◆ Stored items
───
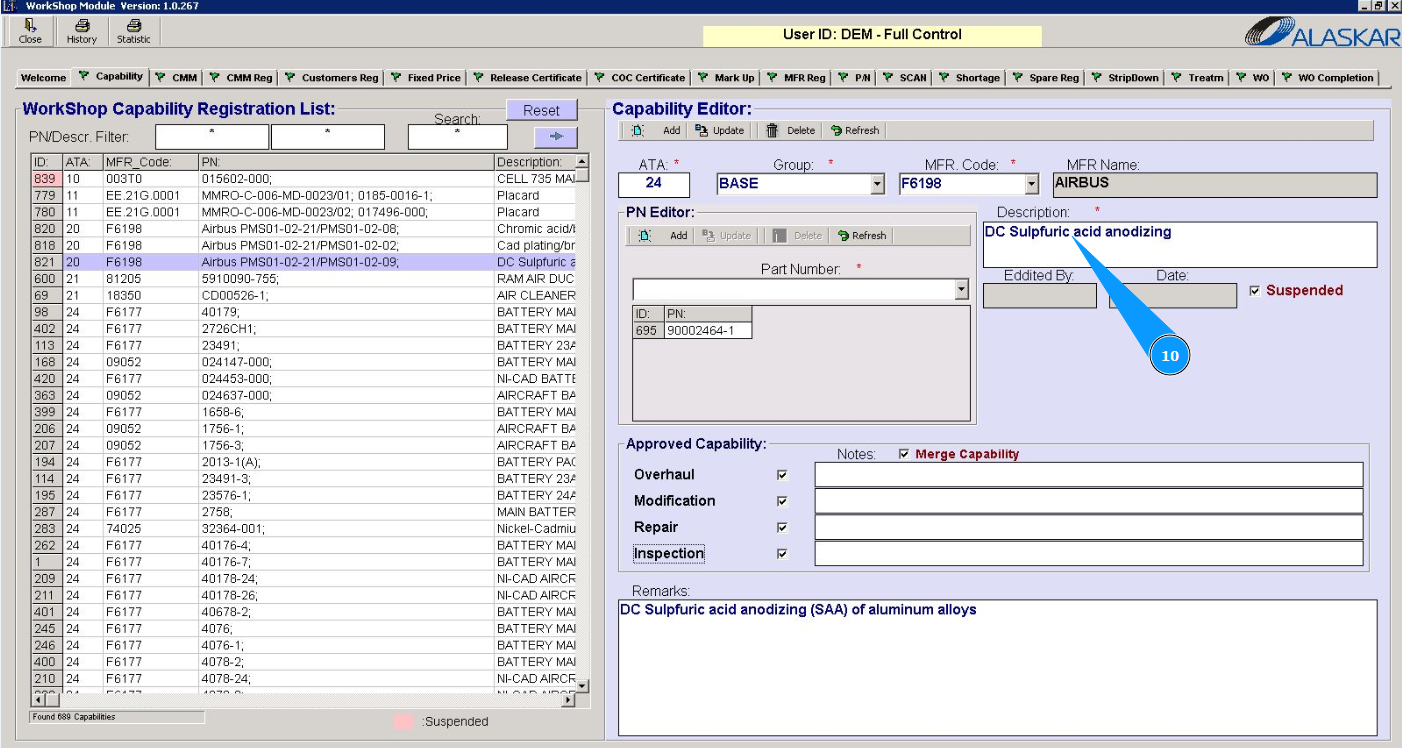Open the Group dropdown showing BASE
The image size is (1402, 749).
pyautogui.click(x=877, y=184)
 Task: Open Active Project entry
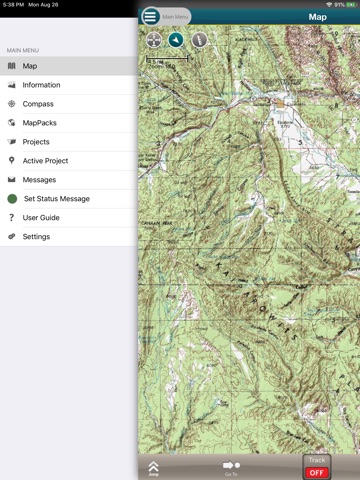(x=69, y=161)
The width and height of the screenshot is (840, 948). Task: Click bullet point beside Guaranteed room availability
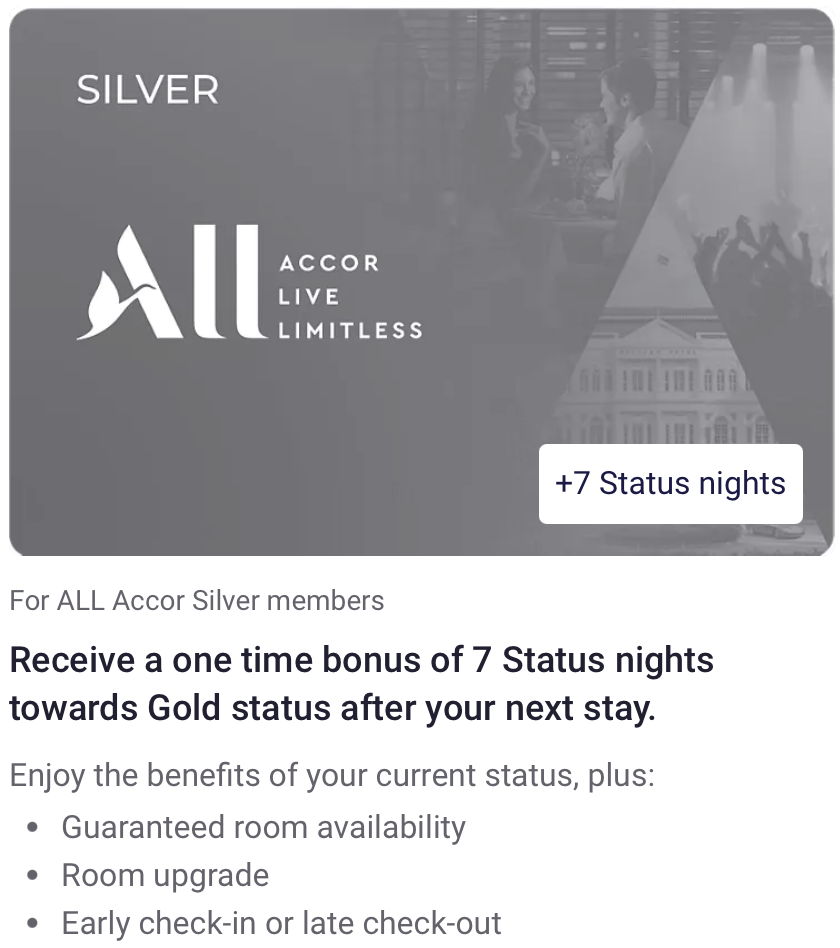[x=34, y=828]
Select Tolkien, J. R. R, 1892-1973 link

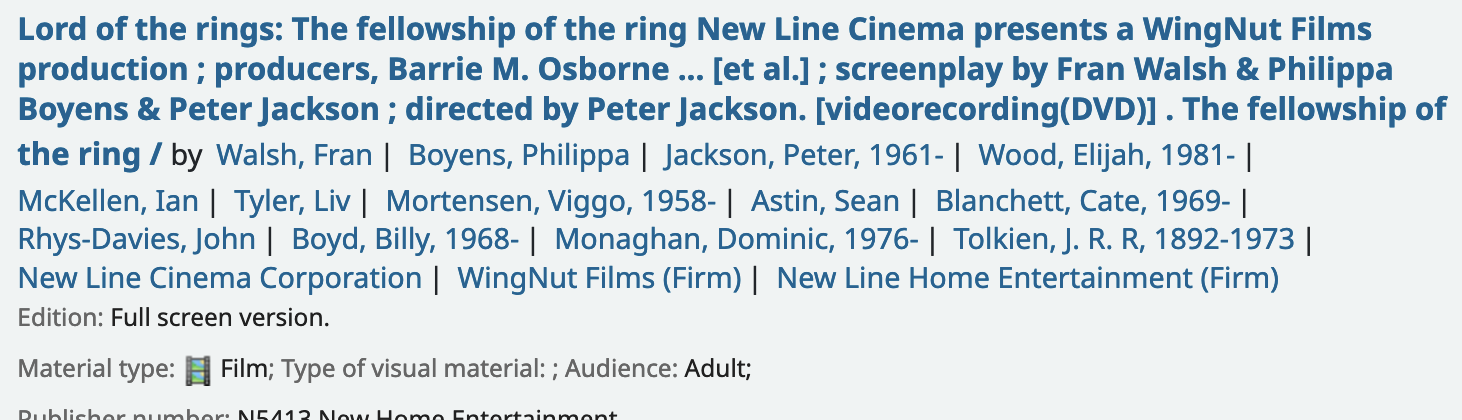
───
◆ Activity
The lines wanted run from the line containing "Task: Open Active Project entry" through the end of the entries; return them exactly, both ends included, and keep pictures out.

◆ Solution below
 Task: Open Active Project entry
(x=69, y=161)
The width and height of the screenshot is (840, 948). Task: Click bullet point beside Guaranteed room availability
[x=34, y=828]
Select Tolkien, J. R. R, 1892-1973 link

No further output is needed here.